SMOKE


Meaning of SMOKE in English

(~s, smoking, ~d)

Frequency: The word is one of the 1500 most common words in English.

1.

Smoke consists of gas and small bits of solid material that are sent into the air when something burns.

A cloud of black ~ blew over the city...

The air was thick with cigarette ~.

N-UNCOUNT

2.

If something is smoking, ~ is coming from it.

The chimney was smoking fiercely.

...a pile of smoking rubble.

VERB: V, V-ing

3.

When someone ~s a cigarette, cigar, or pipe, they suck the ~ from it into their mouth and blow it out again.
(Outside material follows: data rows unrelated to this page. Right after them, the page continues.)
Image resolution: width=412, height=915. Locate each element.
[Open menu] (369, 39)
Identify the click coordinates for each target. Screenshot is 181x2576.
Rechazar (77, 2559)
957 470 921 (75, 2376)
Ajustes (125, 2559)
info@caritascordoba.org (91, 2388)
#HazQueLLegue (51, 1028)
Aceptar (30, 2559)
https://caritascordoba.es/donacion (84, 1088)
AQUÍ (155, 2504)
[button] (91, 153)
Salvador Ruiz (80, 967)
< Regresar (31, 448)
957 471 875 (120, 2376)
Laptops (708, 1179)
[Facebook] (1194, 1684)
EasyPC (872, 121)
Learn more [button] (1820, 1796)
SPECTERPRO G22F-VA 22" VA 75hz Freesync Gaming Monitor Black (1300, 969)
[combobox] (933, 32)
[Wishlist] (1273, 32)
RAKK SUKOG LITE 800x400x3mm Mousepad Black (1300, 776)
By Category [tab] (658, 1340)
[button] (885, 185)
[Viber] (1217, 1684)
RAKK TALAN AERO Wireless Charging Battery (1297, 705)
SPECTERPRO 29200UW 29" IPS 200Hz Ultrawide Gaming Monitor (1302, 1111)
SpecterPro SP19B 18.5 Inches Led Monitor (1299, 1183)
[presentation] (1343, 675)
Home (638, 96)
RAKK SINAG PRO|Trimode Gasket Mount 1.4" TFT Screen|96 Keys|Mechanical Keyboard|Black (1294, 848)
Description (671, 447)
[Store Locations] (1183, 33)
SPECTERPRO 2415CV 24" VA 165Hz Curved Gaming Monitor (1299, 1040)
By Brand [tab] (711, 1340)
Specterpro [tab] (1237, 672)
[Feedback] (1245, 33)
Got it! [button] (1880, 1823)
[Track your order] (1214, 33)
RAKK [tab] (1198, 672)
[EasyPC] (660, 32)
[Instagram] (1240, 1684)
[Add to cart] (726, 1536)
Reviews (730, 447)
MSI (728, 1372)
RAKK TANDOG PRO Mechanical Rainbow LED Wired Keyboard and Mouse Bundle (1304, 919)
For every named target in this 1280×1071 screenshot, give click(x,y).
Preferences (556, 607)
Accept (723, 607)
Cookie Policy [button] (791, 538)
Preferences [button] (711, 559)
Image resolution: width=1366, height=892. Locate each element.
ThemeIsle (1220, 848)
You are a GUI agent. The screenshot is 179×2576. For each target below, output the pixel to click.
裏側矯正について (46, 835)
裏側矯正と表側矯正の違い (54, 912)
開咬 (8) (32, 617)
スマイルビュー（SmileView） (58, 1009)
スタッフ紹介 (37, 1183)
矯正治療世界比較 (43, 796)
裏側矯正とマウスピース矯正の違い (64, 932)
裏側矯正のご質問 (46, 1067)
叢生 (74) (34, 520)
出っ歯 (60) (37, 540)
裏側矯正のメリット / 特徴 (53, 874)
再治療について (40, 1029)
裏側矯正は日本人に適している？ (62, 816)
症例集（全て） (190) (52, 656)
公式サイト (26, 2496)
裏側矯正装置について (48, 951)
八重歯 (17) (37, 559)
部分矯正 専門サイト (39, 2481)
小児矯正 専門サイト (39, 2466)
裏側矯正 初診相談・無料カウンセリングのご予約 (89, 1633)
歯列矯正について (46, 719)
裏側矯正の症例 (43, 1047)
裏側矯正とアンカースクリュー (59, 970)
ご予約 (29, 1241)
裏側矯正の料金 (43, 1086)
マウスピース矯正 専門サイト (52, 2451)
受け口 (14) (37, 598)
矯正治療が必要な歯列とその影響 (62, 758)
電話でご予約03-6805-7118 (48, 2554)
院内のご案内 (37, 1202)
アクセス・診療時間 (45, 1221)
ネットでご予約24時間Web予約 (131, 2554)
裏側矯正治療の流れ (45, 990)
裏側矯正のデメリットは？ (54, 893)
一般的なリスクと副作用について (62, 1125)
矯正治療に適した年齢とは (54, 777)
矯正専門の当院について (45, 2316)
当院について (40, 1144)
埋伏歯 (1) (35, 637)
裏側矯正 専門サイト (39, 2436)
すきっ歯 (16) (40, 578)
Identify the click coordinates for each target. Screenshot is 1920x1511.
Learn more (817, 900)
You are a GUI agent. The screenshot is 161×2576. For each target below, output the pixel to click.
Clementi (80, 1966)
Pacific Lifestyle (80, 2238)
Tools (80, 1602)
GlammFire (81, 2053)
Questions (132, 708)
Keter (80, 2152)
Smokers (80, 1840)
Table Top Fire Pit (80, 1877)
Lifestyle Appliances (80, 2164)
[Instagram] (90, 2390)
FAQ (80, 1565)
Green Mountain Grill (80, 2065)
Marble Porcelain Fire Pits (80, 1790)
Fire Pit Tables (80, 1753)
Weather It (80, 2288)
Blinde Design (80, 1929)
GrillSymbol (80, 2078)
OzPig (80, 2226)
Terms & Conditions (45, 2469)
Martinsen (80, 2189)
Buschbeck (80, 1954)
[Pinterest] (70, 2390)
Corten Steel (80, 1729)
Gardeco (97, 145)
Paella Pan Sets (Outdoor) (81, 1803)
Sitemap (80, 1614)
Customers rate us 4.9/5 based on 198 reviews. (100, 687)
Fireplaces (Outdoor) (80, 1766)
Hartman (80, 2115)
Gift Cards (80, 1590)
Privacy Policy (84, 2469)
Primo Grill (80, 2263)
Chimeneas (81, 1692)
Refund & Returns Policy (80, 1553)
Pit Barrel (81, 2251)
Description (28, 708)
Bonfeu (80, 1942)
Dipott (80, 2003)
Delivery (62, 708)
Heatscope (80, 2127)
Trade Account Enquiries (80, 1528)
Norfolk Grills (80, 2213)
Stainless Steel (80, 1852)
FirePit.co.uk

If you ~, you regularly ~ cigarettes, cigars, or a pipe.

He was sitting alone, smoking a big cigar...

Do you ~?

VERB: V n, V

Smoke is also a noun.

Someone came out for a ~.

N-SING: a N

~r (~rs)

He was not a heavy ~r.

N-COUNT

4.

If fish or meat is ~d, it is hung over burning wood so that the ~ preserves it and gives it a special flavour.

...the grid where the fish were being ~d.

...~d bacon.

VERB: usu passive, be V-ed, V-ed

5.

see also ~d , smoking

6.

If someone says there’s no ~ without fire or where there’s ~ there’s fire, they mean that there are rumours or signs that something is true so it must be at least partly true.

PHRASE

7.

If something goes up in ~, it is destroyed by fire.

More than 900 years of British history went up in ~ in the Great Fire of Windsor.

PHRASE: V inflects

8.

If something that is very important to you goes up in ~, it fails or ends without anything being achieved.

Their dreams went up in ~ after the collapse of their travel agency.